From the lectures I attended, I became more aware of how many different things get to their final form: from the birth and growth of an idea, to the design phase and finally the realization and execution as modelled by a three-recurring-steps process Inspiration-Ideation-Implementation as described by Brown (Brown, 2008).

I found out that ideas do not come easy. You need to look hard for them and most of the time you might not even know what you’re supposed to look for. Sometimes you need to pass by different ideas to get to the one that is right. And you are the one who has to make a rational decision of which idea is right, which idea is executable and has a feasible future.

But having an idea is still just having a vision of an end product that is far away. Whether the end product can be achieved and how it will look like depends entirely on how we grow our idea. By taking different design approaches, we will be able to explore different forms and nature that our product might have, trying to find the picture of a product that will satisfy our wants.
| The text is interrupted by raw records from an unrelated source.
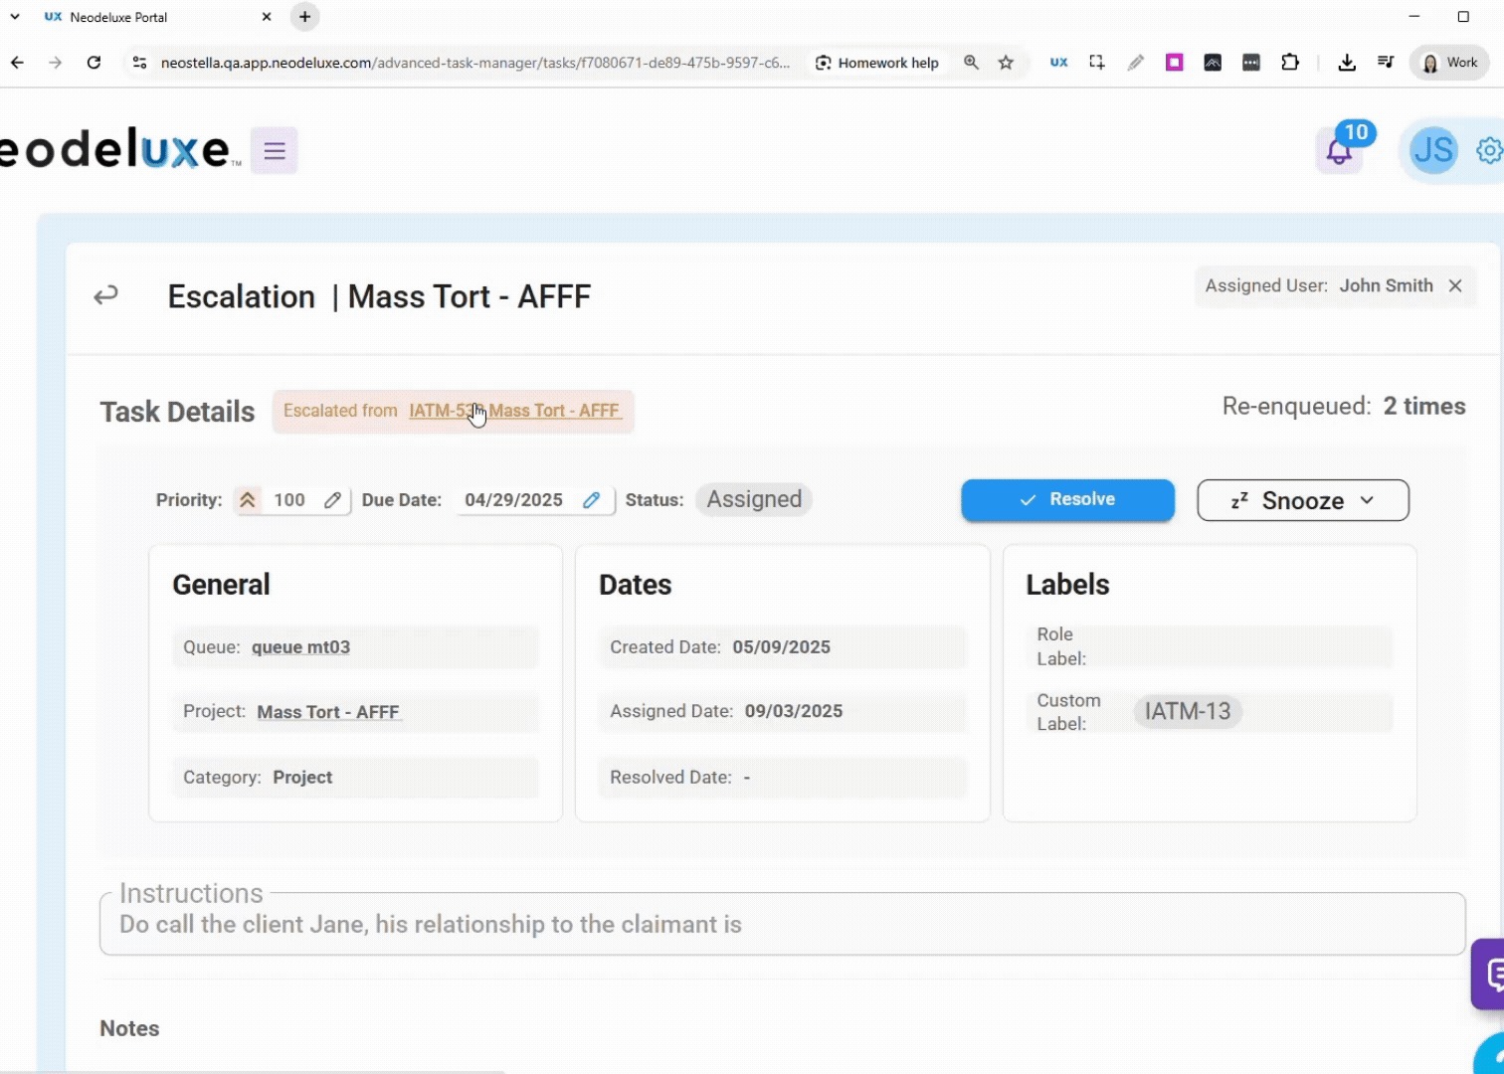This screenshot has width=1504, height=1074.
Task: Open browser extensions puzzle icon
Action: 1290,63
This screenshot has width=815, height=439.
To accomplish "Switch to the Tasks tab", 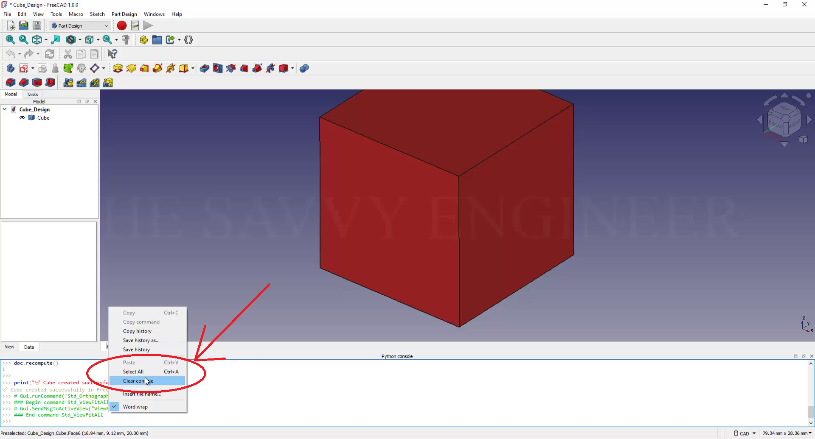I will [32, 95].
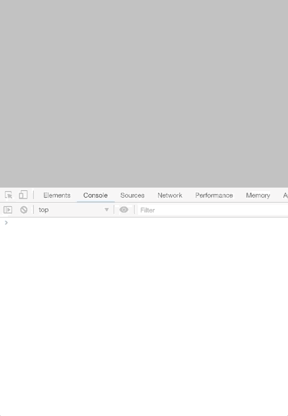Clear the console with the ban icon
288x416 pixels.
24,210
When actually making the prototypes from our designs, we’d be able to see real obstacles which solutions will help improve the product. This execution step involves much work but it also allows us to transform our product from an intellectual form to a physical form and most of the time we will see they are not the same, meaning we have more improvements to do. But by repeating the prototyping process, we will gradually find an equilibrium where both intellectual and physical forms of a product match, then we will have a version of our product – a good one.

Design thinking in a team

There were five people in my team. We all came from different countries. The diversity of the group reflected a real life scenario where more increasingly now, especially in commercial hubs and financial centres like London, companies and organisations employ people from such a wide range nationalities and ethnicities. Therefore, to be open-minded as well as compliant (a good summary on organizational compliance can be referred to from a document by Tate (Tate, 2010)) now is a normal requirement for an employee. Working in my team was a direct experience of that.

We had different backgrounds and skills but mostly related to some kind of arts. It was practical to utilise our artistic and designing experience cooperatively to come up with a creative yet real product. I believe the exertion of each team member to cooperate was one of the main factors that helped our team achieve what we did. Donna Novitsky, CEO of BigTent, addressing the importance of building a teamwork culture in a start-up in a lecture at Stanford University, said that “success is dependent on our ability to motivate others and encourage others to strive to the level of excellence that we are looking for.” (Novitsky, 2007)

However, it was quite new to me personally to apply a design thinking approach that is described as follows in the Harvard Business Review journal (Brown, 2008):

Put simply, it is a discipline that uses the designer’s sensibility and methods to match people’s needs with what is technologically feasible and what a viable business strategy can convert into customer value and market opportunity. Like Edison’s painstaking innovation process, it often entails a great deal of perspiration.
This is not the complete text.